Coined in 1959, the term ‘pharmacogenetics’ describes how an individual’s genes can be used to predict the efficacy and consequences of particular drugs on the body. Pharmacogenetics is an advanced way to enhance drug efficacy, and introducing genetics to the field of pharmacology and healthcare has proved to be an incredible asset in terms of understanding patient response to certain drugs.
But pharmacogenetics has a major issue: who it represents. Data from marginalized communities, particularly Indigenous communities, were omitted from the groundbreaking findings in the field of pharmacogenomic studies. The absence of such data means that physical reactions to drugs remain understudied for Indigenous communities in particular.

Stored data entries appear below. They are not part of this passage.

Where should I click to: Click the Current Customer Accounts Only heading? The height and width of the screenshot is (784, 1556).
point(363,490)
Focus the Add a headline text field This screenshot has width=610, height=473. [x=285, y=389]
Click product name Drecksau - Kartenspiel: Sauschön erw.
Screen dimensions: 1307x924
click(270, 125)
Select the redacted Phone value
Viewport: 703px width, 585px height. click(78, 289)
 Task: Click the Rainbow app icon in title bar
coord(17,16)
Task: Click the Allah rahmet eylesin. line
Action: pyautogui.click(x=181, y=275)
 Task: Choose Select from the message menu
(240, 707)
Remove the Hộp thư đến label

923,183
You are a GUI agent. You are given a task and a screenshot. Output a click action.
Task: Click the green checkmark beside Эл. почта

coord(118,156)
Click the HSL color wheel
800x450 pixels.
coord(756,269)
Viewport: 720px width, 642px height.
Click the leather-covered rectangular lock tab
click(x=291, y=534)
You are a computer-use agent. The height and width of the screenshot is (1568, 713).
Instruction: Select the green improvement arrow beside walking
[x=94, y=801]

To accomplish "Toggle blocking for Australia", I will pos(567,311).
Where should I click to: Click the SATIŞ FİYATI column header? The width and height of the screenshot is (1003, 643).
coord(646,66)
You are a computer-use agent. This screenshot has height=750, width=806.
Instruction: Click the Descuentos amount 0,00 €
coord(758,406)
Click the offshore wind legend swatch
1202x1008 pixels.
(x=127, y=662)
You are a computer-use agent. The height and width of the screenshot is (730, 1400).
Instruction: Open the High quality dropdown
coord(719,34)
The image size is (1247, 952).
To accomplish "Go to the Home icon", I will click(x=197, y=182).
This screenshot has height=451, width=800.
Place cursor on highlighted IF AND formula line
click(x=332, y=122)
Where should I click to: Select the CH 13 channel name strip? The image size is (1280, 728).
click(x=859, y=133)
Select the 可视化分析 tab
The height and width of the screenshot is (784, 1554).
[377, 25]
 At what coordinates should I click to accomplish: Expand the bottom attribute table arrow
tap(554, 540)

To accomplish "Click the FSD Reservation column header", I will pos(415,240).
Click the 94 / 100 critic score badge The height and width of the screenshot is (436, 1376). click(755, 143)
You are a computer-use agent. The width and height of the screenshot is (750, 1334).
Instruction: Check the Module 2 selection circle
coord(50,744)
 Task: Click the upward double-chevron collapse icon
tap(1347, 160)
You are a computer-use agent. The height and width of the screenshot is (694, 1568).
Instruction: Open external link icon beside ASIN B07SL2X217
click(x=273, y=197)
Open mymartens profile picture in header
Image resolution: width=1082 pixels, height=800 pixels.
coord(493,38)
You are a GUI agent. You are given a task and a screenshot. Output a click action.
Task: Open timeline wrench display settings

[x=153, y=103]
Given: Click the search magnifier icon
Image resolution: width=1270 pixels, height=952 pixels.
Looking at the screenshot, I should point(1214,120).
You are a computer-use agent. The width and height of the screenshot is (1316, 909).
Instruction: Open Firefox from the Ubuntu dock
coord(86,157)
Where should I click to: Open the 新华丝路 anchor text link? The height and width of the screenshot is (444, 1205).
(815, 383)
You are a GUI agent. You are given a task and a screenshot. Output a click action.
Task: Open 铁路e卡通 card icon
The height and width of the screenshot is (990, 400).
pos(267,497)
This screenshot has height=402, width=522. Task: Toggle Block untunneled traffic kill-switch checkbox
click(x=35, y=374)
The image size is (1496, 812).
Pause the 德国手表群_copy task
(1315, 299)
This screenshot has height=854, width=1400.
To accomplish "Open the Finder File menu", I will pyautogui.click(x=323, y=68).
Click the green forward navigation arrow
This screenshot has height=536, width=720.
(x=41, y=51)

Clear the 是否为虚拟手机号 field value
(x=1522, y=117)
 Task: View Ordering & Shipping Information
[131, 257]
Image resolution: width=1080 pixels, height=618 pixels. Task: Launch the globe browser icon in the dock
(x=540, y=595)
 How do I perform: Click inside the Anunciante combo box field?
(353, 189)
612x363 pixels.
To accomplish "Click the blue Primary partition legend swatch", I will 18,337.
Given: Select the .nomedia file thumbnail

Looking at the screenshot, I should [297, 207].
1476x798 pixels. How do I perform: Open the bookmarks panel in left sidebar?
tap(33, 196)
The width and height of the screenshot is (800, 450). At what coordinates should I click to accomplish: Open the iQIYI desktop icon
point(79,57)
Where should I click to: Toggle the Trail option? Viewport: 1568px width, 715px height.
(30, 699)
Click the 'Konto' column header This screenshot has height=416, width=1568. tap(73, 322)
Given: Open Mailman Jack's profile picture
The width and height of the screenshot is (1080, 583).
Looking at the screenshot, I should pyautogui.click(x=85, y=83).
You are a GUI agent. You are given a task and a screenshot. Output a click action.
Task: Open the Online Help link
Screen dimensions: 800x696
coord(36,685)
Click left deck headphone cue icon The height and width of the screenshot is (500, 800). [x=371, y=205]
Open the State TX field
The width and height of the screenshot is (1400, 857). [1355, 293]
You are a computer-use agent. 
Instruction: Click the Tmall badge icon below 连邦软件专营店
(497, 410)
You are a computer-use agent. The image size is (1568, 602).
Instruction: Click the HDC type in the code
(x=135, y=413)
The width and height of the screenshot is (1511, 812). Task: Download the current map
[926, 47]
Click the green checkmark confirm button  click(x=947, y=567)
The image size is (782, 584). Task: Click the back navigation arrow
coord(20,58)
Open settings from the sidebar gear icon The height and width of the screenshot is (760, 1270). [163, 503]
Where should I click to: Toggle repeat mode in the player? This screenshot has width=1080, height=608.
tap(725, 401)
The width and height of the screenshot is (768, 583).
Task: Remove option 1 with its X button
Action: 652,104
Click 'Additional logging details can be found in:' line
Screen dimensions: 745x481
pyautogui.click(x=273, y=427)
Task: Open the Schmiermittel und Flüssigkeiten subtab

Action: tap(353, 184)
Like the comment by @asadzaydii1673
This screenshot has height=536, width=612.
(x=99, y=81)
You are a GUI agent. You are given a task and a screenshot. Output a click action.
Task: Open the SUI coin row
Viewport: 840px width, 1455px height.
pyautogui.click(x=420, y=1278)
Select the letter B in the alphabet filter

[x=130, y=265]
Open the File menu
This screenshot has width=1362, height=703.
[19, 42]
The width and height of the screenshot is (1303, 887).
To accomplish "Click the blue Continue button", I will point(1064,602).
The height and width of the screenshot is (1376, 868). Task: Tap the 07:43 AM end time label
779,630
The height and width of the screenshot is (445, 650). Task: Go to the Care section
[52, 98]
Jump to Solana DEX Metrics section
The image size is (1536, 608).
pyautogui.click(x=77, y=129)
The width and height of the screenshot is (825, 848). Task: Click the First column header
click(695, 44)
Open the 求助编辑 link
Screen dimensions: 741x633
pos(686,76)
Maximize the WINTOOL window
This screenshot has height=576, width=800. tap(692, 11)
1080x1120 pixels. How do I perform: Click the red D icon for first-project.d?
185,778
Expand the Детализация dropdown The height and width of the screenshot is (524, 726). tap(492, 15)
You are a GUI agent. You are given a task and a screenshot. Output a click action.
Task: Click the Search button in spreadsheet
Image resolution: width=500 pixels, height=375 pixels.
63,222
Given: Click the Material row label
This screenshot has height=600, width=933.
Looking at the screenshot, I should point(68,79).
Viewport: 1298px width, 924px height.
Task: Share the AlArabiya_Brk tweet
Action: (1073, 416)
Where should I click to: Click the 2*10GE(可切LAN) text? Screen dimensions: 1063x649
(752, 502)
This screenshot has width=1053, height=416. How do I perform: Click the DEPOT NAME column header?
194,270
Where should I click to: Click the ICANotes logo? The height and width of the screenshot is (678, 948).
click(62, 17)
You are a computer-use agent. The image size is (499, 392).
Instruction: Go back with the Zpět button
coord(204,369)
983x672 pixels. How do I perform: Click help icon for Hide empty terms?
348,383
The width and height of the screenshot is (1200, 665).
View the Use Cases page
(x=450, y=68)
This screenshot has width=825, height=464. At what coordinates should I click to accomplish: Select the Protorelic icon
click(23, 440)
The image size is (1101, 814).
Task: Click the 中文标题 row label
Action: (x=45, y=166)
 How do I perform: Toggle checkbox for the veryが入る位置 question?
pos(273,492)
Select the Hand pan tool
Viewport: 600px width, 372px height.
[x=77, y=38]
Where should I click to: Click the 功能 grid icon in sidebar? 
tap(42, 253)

One important aspect of progress in pharmacogenetics lies in understanding and collecting data from people of different ancestries and cultures. How pharmaceutical products affect any given person will be influenced by both environmental and genetic factors. A large portion of human DNA is similar in everyone, but there is a small portion of genetic variation in everyone which varies across communities and populations. These differences may look small, but they play a fundamental role in the effect of drugs on the system and thus need to be taken into account.
A 2018 paper regarding P450 genes, which are responsible for metabolizing antidepressants, in Indigenous populations in North America provides a pertinent example of the lack of diversity in data and how that harms marginalized communities. The paper noted that, due to limited data on Indigenous populations with respect to P450 genetic variations, drugs developed based on the data could lead to increased side effects and even toxicity for Indigenous peoples. Antidepressants thus have lower effectiveness in Indigenous communities than in other communities.
The explanation for the utter disparity in datasets is the lack of available information about Indigenous communities — but there is rarely much elaboration within research literature as to why that inadequacy exists. The reason for many of these database deficiencies is past researchers’ wrongdoings, including a failure to maintain ethical, inclusive, and transparent communication with Indigenous communities and a disregard for Indigenous histories and traditions.
One high-profile example of this failure comes from the 1980s, in a conflict between Arizona State University genetics researchers and the Havasupai Tribe in Arizona, USA. What was supposed to be a study on diabetes in tribal communities turned into an unauthorized collection of data for detecting schizophrenia, migration, and inbreeding, topics and practices that are taboo for the Havasupai people. The Havasupai people never consented to the collection and analysis of such data. According to the 2019 Annual Review of Genomics and Human Genetics, “[while] the researchers initially took steps to build trust and engage the community, these steps did not neutralize the unethical steps that led to an egregious breach of community trust and a subsequent lawsuit.”
This was not the only time such a breach of researcher-participant trust occurred. On multiple occasions, researchers have either collected data without consent, or reused and analysed old data in studies that participants did not consent to. Indigenous peoples have also been regularly misled and deceived in research processes, with their data being used for entirely different purposes than agreed upon.
The 2019 Annual Review of Genomics and Human Genetics notes that Indigenous communities “have been the subject of western science and research for centuries,” often without consent from the communities in question. According to the review, non-Indigenous Western scientists’ unethical behaviour and disrespect of cultural and spiritual beliefs signify “a failure to address the interests and priorities of particular Indigenous communities and their membership,” which has created “an environment of mistrust between researchers and Indigenous communities.”
To reverse the years of the scientific community’s wrongdoings, researchers will need to work to rebuild trust and cooperation with Indigenous communities. This starts with simply acknowledging Indigenous peoples’ rights and the obligation to respect them and their beliefs. Improving communication and attaining clear consent during research processes also works to protect these rights, allowing researchers to continue studying and creating pharmaceuticals for diverse populations without exploiting or deceiving them.
In an attempt to earn back the trust of Indigenous communities, there are new systems and projects in place — such as the National Center for Indigenous Genomics in Australia — which work to facilitate consensual and ethical participation in genetic research. These can give a vision of a brighter future bridging the gap between Indigenous communities and healthcare systems, along with significant advancement in diversity in pharmacogenetic research and development. Additionally, the All of Us research program in the United States seeks to advance health data integration by collecting genetic information and medical and lifestyle histories from a million individuals from diverse backgrounds.
By making substantial efforts, non-Indigenous researchers can hope to improve relationships with Indigenous communities, and ultimately give way to a more inclusive and supportive medical ecosystem for everybody.